» **About this exercise**: Reproduce word for word the lines between those holding "You are a computer-use agent. Viewport: 910px" and "Task: Click Mavericks logo in Mar 02, '23 row", inclusive, and nothing else from the data below.

Extracted data entries

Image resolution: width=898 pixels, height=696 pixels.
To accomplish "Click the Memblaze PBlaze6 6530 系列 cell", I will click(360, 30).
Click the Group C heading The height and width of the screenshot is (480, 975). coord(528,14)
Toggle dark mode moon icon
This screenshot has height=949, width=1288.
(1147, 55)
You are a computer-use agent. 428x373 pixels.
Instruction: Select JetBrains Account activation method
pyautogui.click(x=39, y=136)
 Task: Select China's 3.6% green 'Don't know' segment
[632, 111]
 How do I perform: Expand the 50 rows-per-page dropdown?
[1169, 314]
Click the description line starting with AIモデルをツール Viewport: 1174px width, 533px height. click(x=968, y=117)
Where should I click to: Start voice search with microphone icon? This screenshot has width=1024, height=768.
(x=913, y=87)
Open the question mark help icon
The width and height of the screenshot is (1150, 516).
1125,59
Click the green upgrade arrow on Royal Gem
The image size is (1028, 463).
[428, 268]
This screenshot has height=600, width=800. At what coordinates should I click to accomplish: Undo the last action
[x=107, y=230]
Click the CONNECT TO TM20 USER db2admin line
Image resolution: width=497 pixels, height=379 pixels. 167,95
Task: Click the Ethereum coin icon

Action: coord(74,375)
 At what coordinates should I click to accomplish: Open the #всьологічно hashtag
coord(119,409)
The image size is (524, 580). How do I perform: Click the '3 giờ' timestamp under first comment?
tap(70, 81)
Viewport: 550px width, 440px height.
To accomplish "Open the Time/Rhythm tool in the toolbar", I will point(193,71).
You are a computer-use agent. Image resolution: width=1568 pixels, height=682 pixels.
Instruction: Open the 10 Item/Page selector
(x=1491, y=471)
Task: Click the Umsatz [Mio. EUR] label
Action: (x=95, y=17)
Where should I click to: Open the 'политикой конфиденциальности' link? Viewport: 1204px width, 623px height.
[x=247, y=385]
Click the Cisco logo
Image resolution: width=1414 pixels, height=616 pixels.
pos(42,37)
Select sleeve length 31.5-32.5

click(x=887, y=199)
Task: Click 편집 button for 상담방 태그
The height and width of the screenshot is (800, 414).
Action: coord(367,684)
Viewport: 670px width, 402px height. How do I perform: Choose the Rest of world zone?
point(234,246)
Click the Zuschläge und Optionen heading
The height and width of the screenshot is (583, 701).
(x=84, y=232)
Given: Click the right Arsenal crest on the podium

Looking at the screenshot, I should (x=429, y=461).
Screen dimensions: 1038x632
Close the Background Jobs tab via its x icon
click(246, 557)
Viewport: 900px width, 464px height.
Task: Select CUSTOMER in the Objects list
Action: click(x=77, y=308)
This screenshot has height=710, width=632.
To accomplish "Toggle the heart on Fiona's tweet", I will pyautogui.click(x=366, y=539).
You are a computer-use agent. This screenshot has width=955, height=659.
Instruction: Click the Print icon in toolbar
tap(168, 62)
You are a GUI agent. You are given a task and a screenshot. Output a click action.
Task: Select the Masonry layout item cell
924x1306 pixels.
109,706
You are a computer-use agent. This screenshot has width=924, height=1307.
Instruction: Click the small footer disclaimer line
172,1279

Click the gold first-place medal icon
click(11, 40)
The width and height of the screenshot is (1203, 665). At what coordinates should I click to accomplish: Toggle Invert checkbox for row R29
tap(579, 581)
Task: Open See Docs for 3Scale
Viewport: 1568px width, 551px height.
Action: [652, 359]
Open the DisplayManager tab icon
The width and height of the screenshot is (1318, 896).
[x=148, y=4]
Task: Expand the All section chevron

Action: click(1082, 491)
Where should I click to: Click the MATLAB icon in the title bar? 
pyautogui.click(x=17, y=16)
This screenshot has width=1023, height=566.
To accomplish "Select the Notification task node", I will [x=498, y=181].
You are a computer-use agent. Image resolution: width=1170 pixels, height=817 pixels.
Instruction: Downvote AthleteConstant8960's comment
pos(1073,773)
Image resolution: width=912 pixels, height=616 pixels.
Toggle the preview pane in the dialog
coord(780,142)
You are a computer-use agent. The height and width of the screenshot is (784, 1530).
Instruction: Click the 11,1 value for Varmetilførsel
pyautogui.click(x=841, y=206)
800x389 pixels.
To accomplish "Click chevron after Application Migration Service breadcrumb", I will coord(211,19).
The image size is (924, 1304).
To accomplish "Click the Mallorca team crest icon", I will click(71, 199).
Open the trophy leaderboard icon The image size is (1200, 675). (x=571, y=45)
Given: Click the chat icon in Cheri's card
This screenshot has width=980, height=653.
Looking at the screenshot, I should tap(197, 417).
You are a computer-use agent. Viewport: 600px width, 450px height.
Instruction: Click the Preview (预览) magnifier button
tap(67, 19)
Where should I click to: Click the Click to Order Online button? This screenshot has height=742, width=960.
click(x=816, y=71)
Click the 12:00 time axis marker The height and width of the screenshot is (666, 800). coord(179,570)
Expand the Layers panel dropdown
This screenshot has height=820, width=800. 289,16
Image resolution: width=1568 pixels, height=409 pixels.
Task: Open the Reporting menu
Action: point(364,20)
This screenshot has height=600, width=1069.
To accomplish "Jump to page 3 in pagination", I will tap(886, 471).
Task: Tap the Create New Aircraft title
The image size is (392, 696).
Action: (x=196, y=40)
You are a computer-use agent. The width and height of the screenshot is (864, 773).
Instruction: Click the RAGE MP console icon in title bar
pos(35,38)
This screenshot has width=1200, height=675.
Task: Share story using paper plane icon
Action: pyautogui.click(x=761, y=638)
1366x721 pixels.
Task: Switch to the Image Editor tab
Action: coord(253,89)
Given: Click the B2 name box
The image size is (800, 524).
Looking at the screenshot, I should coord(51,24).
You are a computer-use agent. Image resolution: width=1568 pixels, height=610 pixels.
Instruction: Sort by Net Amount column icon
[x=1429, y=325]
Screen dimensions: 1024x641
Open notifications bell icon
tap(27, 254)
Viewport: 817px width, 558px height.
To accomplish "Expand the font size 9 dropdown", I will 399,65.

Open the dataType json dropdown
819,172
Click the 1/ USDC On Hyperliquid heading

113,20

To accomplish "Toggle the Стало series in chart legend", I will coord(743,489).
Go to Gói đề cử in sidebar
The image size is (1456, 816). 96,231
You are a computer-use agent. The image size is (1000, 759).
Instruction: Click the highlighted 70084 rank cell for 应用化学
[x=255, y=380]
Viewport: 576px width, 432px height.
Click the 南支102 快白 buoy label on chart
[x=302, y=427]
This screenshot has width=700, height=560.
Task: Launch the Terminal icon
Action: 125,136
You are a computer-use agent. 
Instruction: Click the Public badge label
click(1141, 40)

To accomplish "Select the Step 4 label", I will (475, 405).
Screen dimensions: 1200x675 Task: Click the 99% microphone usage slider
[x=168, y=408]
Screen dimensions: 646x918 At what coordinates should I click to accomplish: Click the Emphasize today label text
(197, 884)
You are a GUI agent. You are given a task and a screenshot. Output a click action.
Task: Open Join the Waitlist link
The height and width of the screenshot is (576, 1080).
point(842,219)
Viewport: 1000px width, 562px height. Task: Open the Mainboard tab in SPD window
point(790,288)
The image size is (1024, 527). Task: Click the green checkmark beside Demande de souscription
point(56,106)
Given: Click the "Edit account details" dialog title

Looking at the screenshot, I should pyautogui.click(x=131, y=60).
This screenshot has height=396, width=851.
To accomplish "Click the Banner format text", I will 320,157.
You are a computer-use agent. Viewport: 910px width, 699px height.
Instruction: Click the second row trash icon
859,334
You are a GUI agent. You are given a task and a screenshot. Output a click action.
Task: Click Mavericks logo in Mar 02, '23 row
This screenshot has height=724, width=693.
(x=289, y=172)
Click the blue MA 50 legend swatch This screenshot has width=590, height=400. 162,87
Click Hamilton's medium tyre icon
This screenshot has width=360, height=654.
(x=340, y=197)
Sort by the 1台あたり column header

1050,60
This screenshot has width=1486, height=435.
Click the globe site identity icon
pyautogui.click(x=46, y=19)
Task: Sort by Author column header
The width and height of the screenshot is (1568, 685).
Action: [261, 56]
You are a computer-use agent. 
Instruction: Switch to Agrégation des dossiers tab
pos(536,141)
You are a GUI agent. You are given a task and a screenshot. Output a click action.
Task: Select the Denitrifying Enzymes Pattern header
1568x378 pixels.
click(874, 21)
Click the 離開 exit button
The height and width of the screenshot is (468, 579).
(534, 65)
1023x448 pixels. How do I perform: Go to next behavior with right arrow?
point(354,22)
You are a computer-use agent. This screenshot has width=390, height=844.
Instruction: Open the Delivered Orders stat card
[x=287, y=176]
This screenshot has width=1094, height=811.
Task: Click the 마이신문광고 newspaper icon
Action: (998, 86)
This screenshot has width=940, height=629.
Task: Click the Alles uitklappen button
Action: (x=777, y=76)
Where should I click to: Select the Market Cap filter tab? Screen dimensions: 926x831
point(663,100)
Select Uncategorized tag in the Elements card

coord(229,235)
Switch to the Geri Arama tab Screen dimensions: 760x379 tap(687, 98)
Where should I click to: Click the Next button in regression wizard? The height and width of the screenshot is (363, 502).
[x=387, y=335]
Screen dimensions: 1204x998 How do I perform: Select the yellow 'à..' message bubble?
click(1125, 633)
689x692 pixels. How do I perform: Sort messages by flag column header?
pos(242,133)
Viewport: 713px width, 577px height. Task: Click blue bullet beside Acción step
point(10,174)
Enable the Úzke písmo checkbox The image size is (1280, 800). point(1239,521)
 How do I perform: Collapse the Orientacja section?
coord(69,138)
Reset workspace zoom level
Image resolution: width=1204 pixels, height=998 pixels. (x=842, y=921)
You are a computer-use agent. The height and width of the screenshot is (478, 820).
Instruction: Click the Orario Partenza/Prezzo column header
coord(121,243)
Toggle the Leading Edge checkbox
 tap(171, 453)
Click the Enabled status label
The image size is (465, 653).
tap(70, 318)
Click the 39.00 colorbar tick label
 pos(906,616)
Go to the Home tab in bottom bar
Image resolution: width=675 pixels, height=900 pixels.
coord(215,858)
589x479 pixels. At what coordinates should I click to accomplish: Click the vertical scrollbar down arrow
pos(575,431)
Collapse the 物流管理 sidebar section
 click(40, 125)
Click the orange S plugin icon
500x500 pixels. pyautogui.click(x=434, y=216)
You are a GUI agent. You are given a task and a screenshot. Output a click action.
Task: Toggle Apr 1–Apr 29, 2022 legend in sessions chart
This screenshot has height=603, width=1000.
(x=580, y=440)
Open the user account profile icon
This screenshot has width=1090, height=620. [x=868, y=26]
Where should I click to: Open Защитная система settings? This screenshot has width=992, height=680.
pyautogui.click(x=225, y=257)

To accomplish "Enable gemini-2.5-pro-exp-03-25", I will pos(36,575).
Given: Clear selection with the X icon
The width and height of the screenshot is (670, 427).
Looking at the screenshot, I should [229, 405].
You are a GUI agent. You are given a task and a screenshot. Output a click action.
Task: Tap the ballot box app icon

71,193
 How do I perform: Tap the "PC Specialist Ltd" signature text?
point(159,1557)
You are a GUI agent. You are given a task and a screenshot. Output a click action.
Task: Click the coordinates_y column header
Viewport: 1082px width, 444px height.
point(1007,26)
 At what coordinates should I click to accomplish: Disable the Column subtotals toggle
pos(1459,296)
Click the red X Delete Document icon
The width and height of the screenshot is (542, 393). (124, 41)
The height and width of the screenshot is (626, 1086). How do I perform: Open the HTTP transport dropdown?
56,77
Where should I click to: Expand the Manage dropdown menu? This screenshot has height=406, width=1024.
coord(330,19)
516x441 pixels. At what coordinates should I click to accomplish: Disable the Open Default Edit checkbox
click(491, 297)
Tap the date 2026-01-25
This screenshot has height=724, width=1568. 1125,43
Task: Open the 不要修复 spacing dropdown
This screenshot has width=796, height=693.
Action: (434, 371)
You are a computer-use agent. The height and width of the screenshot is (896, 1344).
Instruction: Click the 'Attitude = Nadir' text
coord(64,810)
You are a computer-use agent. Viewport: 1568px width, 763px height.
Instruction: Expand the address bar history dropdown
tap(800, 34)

» **Task output**:
You are a computer-use agent. Viewport: 910px width, 699px height.
Instruction: Click the second row trash icon
859,334
You are a GUI agent. You are given a task and a screenshot. Output a click action.
Task: Click Mavericks logo in Mar 02, '23 row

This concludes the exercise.